Denmark leading the way in reducing the number of stillbirths

New Danish study documents that Denmark has one of the lowest numbers of stillbirths in the world.
In Denmark, fewer and fewer women have to experience losing a full-term foetus before birth. In 2000, Denmark had around 150 stillbirths at full term, but new figures show that this number has now been halved. Danish researchers from the Department of Gynaecology and the Department of Obstetrics at Rigshospitalet have investigated trends in stillbirths after 37 weeks from 2000 to 2012, and they have analysed the reasons for the large and very positive reduction in the risk of late foetal death. 

The study involved 832,935 births, of which 3,770 were stillbirths. The study concludes that the drop in the number of stillbirths is primarily due to an increase in the number of induced deliveries. However, there has also been a considerable fall in the number of women who smoke during pregnancy, and this has also had a positive effect. In the period up to 2012, the number of stillbirths in Denmark halved. The greatest fall was in the period 2009 to 2012. 

This is evident from a study just published by researchers at Rigshospitalet in the international journal BMJ Open. Going a long way past the due date is a well-known risk factor for foetal death. In 2009 Danish recommendations for when to induce labour were therefore changed, so that women are now offered induced delivery before they are two weeks past their term. This change has led to one in four pregnancies now ending with induction and only very few pregnancies continuing past 42 weeks. At the same time, the number of babies that die before they are born has dropped considerably.

In the same period (2000-2012), the number of overweight pregnant women increased slightly, while the average age of women giving birth went up; both of which are factors that moderately increase the risk of foetal death.
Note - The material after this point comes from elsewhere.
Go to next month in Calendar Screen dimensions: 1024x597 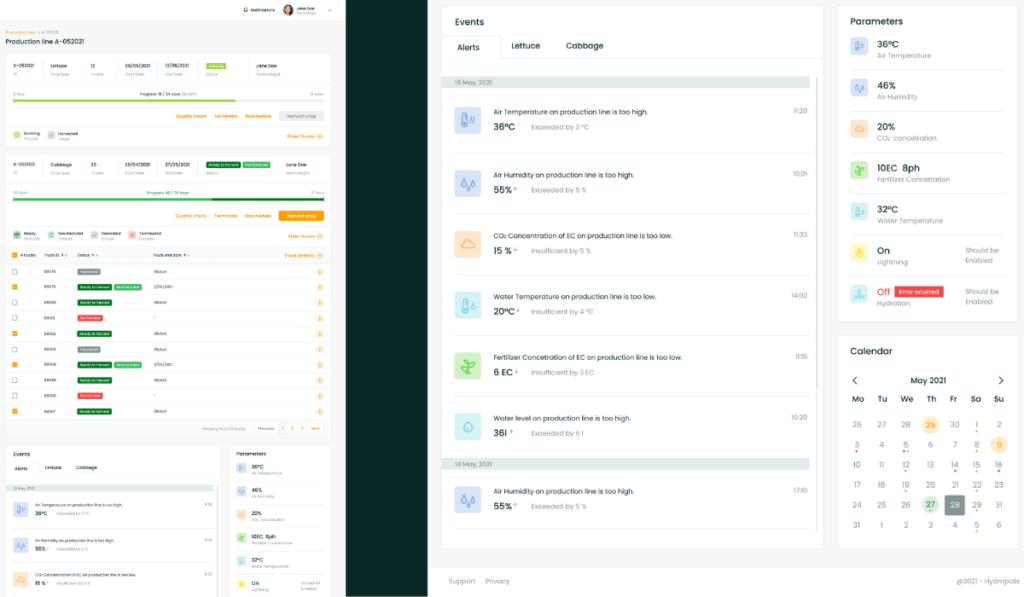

The Danish study also reveals that the changed practice for inducing labour has not led to an increase in the number of C-sections, while the risk of newborns dying within the first week after birth has gone down by around 50%. So the lower risk of foetal death is not at the cost of higher infant mortality.In 2011-2012, the risk of full-term stillbirth (i.e. from 37 weeks and on) was 0.4 per week per 1,000 continued pregnancies, and 1.4 per 1,000 births. These figures have never been lower in Denmark, and according to available statistics they are the lowest in the world.

The study was carried out by Mette Hedegaard, Medical Student; Professor Øjvind Lidegaard; Morten Hedegaard, Head of Department; Charlotte W. Skovlund, Data Manager; and Lina S. Mørch, Epidemiologist; all from the Department of Gynaecology and the Department of Obstetrics at Rigshospitalet.